-1

I have a data frame of many columns. First column is the ID, second is age group (below 30, 30-40, 40-50, etc.), and the rest of the columns are Q1, Q2, Q3...Q50 with integer values and NA. I need to count the non-NA values for each column by age group.

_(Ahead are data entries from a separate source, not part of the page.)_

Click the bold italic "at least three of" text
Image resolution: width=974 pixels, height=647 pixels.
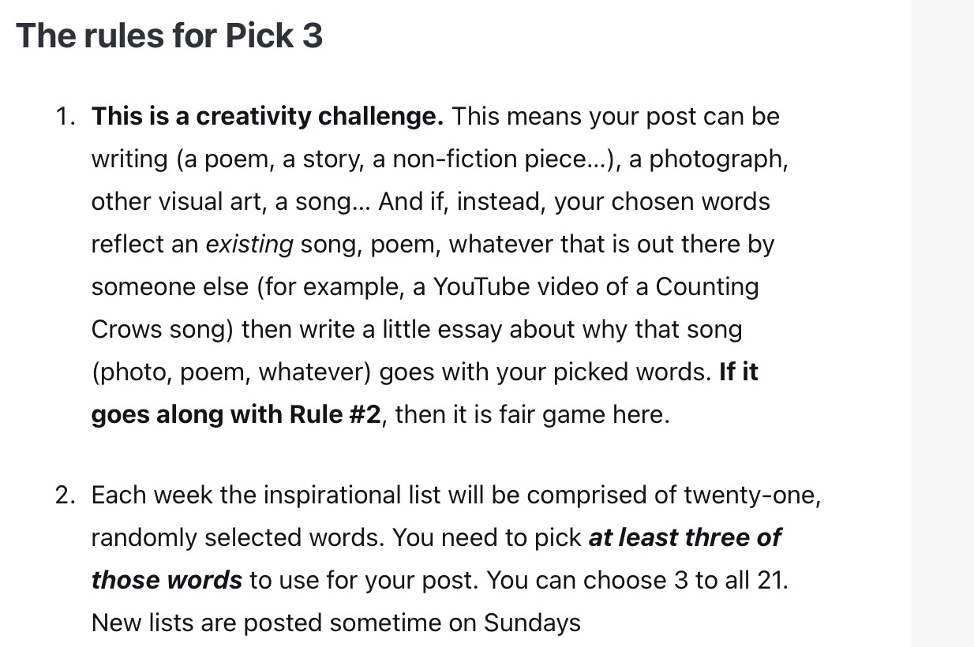tap(684, 538)
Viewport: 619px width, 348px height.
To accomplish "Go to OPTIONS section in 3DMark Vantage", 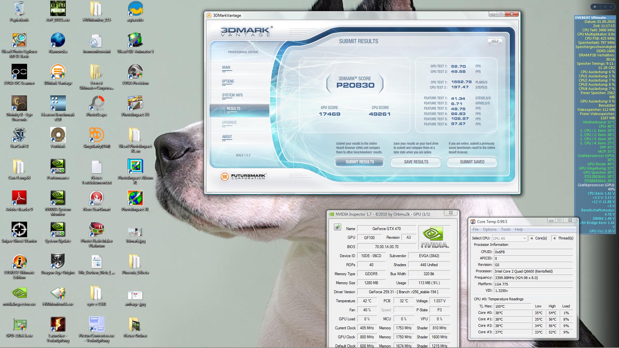I will click(x=228, y=81).
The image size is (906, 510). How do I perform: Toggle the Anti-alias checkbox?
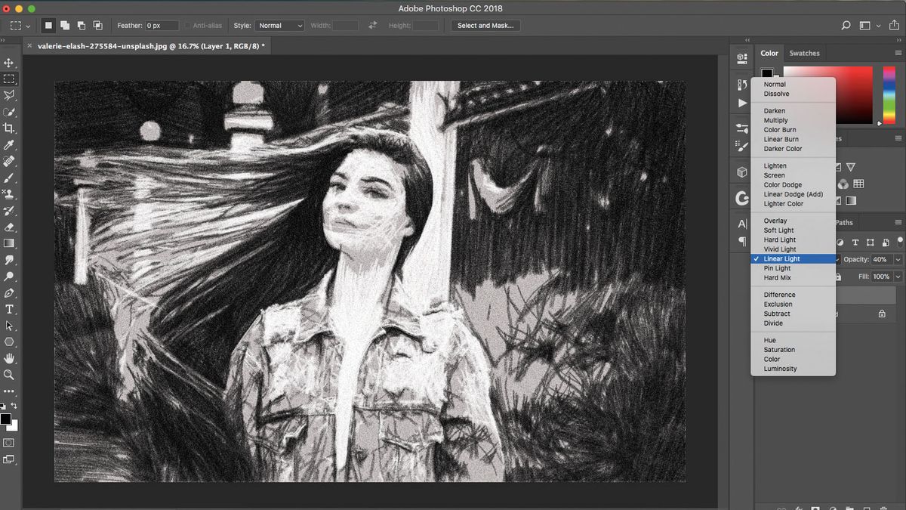coord(186,25)
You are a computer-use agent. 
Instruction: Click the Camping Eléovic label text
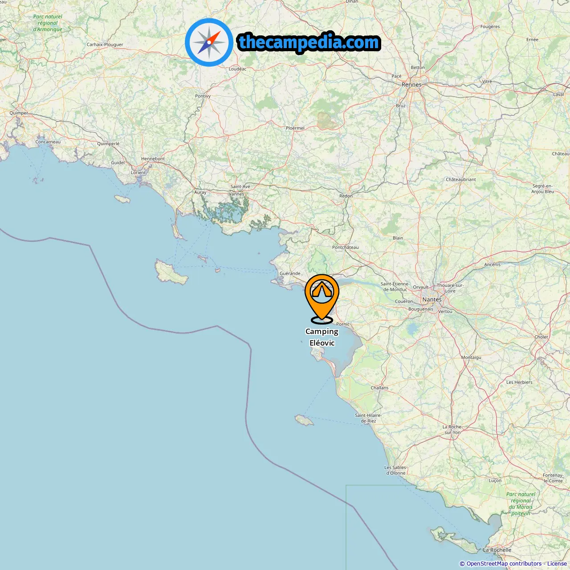[322, 337]
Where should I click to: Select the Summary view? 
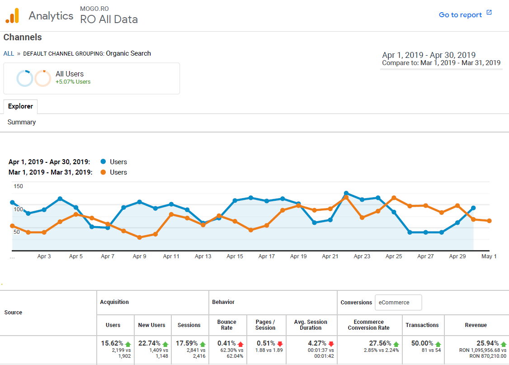pos(21,122)
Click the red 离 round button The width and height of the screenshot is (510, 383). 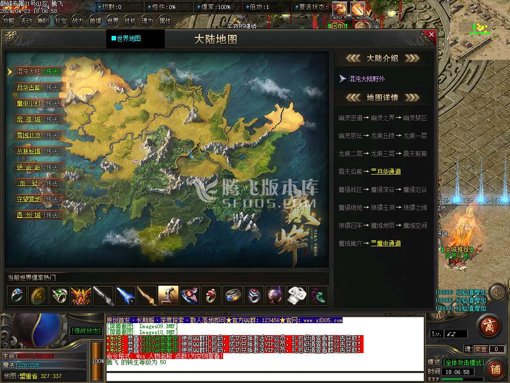tap(489, 326)
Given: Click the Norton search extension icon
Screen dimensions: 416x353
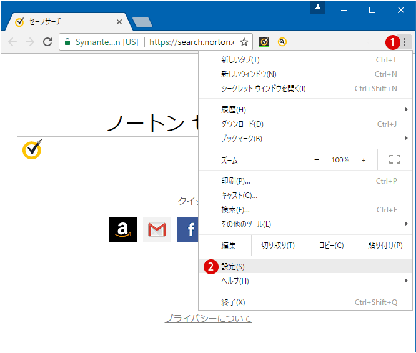Looking at the screenshot, I should coord(282,42).
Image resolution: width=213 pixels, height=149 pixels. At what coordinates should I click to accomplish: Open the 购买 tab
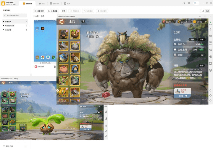42,3
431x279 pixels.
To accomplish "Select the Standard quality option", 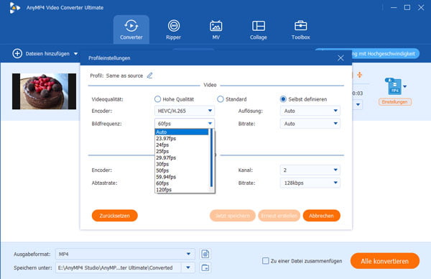I will click(x=221, y=99).
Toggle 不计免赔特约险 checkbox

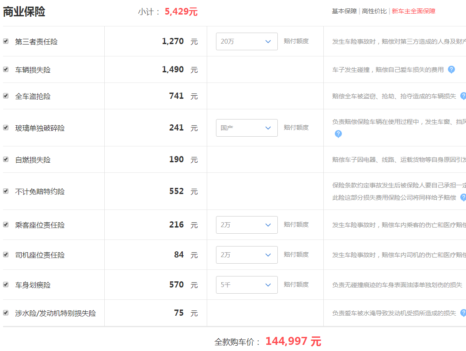(x=6, y=191)
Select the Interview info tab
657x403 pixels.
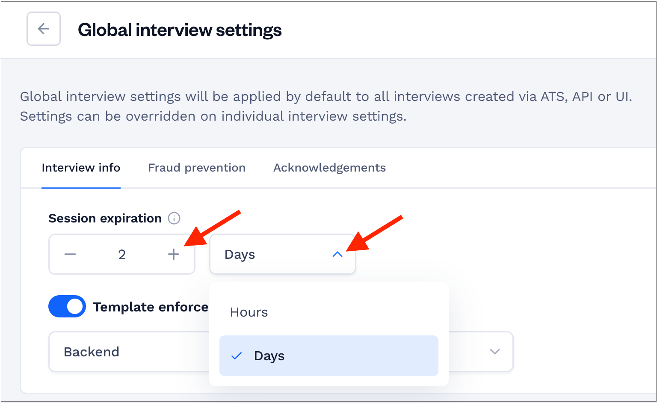coord(81,168)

I tried this and the "n" in the last line of the codes is not working, but if I replace "n" with "mean", it works well. library(dplyr) df2 <- df %>% group_by(age_grp) %>% summarise_if(is.integer, n, na.rm=TRUE)

Thanks.

Phil
  • 7,287
  • 3
  • 36
  • 66
  • Try `count` instead of `n`. Incidentally, you will find it easier to use the tidyverse if your dataset is tidy. here, that would mean a tibble with four columns: ID, Agegroup, Question (with values 1 to 50) and Response. Finally, `summarise_if` has been deprecated. You should use `across` in dplyr v1.0.0.0. – Limey Feb 19 '21 at 15:00
  • Does this answer your question? [R group by, counting non-NA values](https://stackoverflow.com/questions/41150212/r-group-by-counting-non-na-values) – TarJae Feb 19 '21 at 15:02
  • Thanks much. I tried "count" instead, but it does not work with summarise_if. Can you please advise how I use across and count? Thanks again! – SilverSpringbb Feb 19 '21 at 15:18
  • I also tried this after the group_by in dplyr: summarise_each(funs(sum(!is.na(.)))) and it does not work. – SilverSpringbb Feb 19 '21 at 15:25
  • also tried this and it does not work either: summarise(across(where(is.integer), list(n = ~count(.)), na.rm=TRUE)) – SilverSpringbb Feb 19 '21 at 15:49
  • summarise_each(funs(sum(!is.na(.)))) actually works!! not sure why the first time i ran it, it didn't work. Thanks to you guys!! – SilverSpringbb Feb 19 '21 at 16:19

1 Answers1

0

library(dplyr) df_2 <- df %>% group_by(age_grp) %>% summarise_each(funs(sum(!is.na(.)))